**Aim**. Count the lines of the material below that contain the string "height", matching case exactly. Reply with the number alone.

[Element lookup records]
..........

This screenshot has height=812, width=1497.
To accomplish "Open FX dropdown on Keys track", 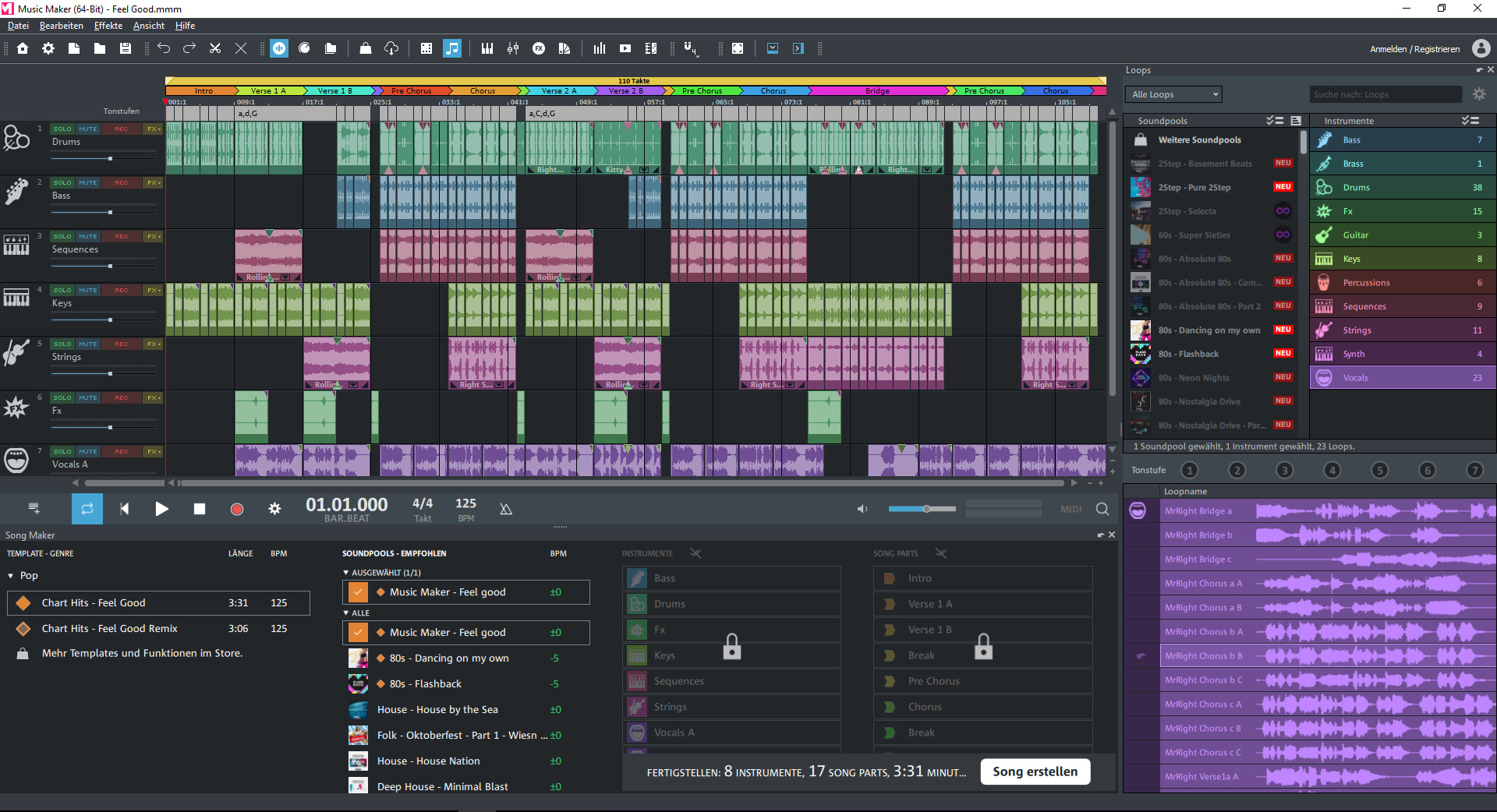I will [x=153, y=291].
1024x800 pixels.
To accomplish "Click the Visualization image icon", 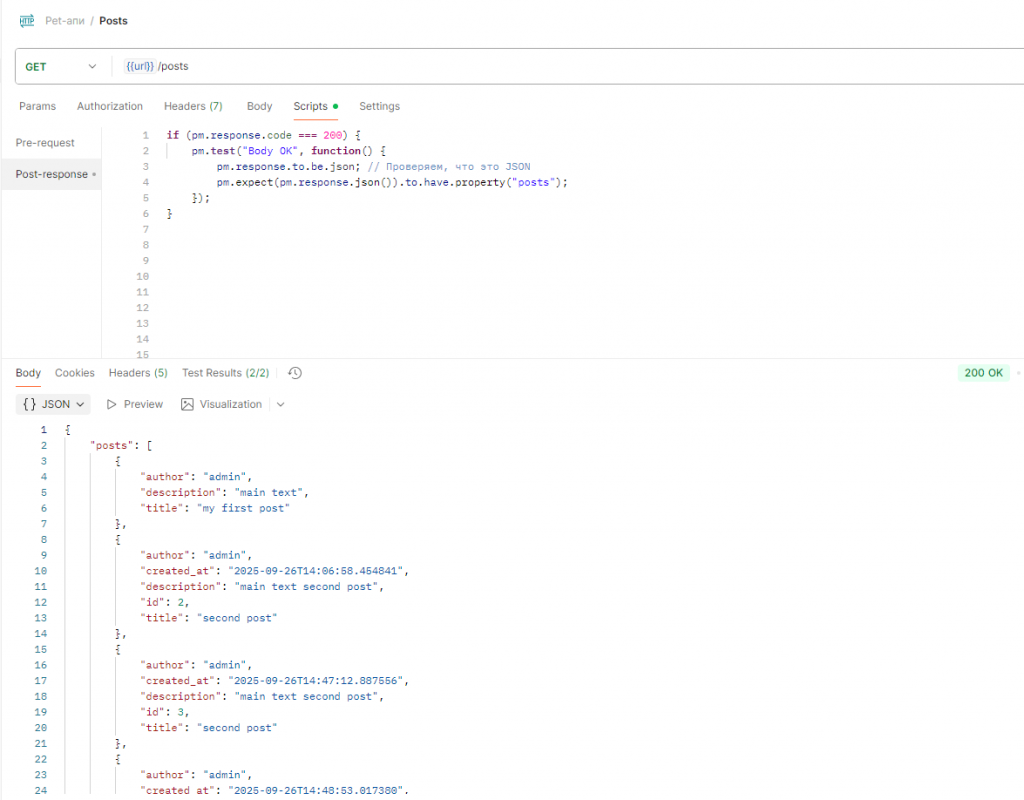I will [x=187, y=404].
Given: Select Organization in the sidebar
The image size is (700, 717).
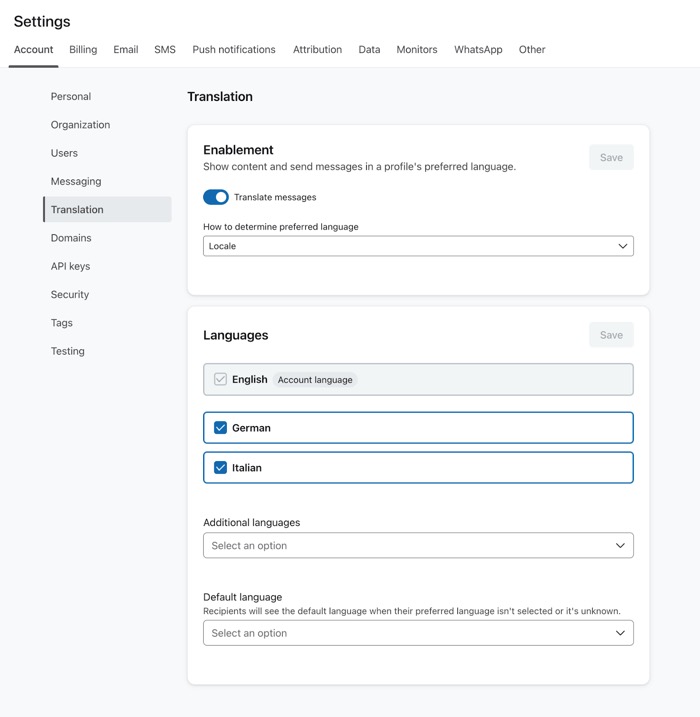Looking at the screenshot, I should tap(80, 125).
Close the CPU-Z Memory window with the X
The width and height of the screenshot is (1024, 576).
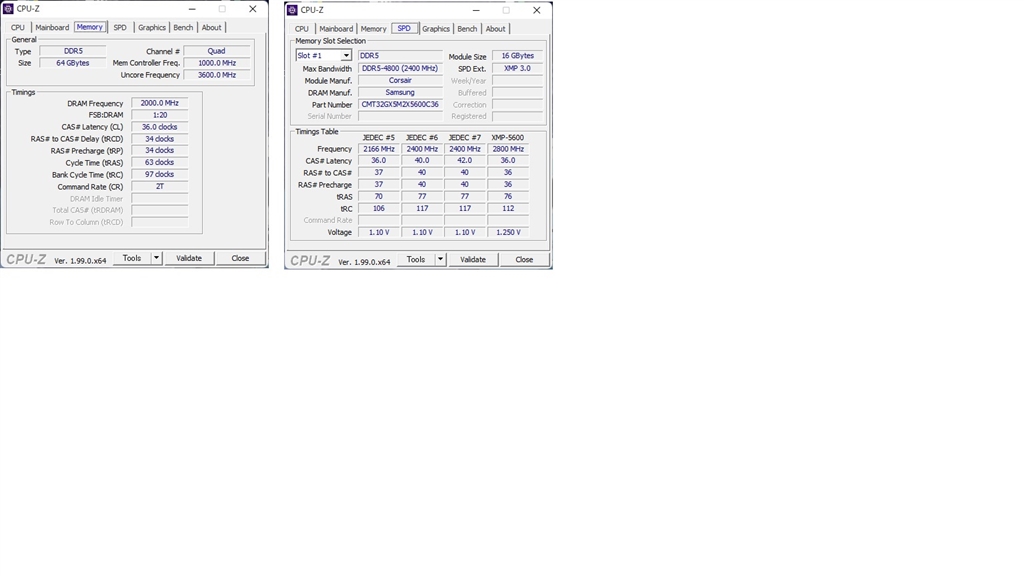[252, 9]
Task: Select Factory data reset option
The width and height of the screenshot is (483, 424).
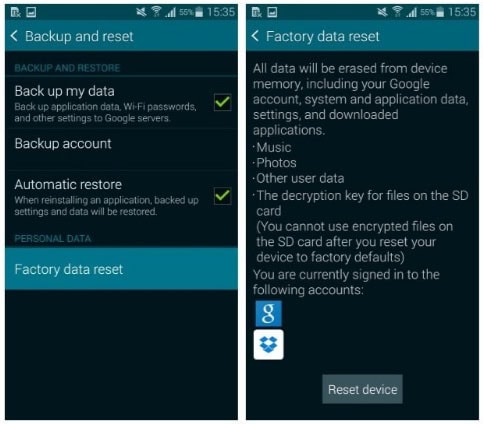Action: tap(121, 269)
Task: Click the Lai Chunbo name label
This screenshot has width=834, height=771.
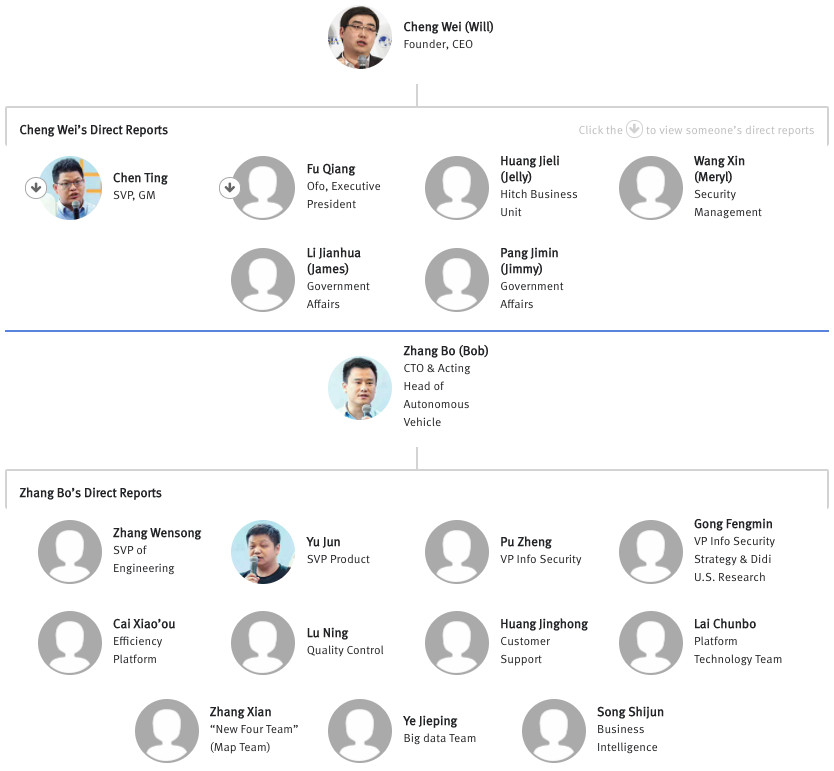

..........

**Written answer**. 4